BEGIN WORKING DATA

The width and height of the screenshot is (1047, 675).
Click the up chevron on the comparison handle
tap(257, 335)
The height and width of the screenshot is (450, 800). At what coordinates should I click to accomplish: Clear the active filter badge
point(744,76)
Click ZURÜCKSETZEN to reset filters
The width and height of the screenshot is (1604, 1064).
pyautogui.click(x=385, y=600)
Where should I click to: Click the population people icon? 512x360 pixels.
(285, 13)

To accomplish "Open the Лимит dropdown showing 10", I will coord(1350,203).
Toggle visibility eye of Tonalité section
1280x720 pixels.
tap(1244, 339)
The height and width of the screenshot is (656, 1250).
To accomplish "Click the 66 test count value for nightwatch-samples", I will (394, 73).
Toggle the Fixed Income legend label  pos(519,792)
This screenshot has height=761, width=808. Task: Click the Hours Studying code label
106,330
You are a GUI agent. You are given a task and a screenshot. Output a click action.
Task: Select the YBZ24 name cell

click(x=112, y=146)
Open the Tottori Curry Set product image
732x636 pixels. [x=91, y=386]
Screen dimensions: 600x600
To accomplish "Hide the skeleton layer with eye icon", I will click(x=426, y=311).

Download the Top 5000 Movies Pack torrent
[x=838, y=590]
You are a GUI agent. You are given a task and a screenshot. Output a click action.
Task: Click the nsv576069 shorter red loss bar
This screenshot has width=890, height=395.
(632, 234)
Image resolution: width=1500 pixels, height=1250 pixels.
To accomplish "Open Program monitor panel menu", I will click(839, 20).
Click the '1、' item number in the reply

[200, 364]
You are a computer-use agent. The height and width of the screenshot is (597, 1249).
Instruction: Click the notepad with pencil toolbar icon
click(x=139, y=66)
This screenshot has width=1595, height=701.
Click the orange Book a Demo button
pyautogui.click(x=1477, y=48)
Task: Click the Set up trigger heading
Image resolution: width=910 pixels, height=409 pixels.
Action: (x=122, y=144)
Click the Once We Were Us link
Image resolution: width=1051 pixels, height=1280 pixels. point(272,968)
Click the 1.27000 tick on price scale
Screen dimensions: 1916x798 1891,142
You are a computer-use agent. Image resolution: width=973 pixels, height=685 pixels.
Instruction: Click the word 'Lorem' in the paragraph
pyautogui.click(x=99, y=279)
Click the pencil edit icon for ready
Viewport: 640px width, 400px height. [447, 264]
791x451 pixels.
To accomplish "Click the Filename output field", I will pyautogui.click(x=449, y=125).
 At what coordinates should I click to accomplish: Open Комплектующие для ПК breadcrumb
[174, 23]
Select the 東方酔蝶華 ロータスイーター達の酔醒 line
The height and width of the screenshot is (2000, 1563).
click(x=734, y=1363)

END WORKING DATA

> [WHAT TO DO]
Starting at the line that contains "At what coordinates should I click to accomplish: Open", copy each line through the last one in the records, exactly, and output nothing else.

> [FINAL ANSWER]
 At what coordinates should I click to accomplish: Open Комплектующие для ПК breadcrumb
[174, 23]
Select the 東方酔蝶華 ロータスイーター達の酔醒 line
The height and width of the screenshot is (2000, 1563).
click(x=734, y=1363)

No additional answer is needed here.